* **WHAT THE EXERCISE ASKS**:
Once you have read the entries below, give them all again without any difference.

╭──

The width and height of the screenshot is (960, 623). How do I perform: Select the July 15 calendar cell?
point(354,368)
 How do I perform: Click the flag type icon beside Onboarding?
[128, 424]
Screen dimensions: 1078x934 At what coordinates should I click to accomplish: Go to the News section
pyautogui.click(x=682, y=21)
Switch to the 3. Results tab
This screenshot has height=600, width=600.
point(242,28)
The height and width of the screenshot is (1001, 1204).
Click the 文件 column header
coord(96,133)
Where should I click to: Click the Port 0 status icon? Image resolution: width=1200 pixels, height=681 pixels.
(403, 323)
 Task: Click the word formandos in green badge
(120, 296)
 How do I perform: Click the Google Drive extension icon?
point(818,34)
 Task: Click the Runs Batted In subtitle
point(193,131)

╰──

* **RESULT FOR THIS TASK**:
The width and height of the screenshot is (960, 623). How do I perform: Select the July 15 calendar cell?
point(354,368)
 How do I perform: Click the flag type icon beside Onboarding?
[128, 424]
Screen dimensions: 1078x934 At what coordinates should I click to accomplish: Go to the News section
pyautogui.click(x=682, y=21)
Switch to the 3. Results tab
This screenshot has height=600, width=600.
point(242,28)
The height and width of the screenshot is (1001, 1204).
Click the 文件 column header
coord(96,133)
Where should I click to: Click the Port 0 status icon? Image resolution: width=1200 pixels, height=681 pixels.
(403, 323)
 Task: Click the word formandos in green badge
(120, 296)
 How do I perform: Click the Google Drive extension icon?
point(818,34)
 Task: Click the Runs Batted In subtitle
point(193,131)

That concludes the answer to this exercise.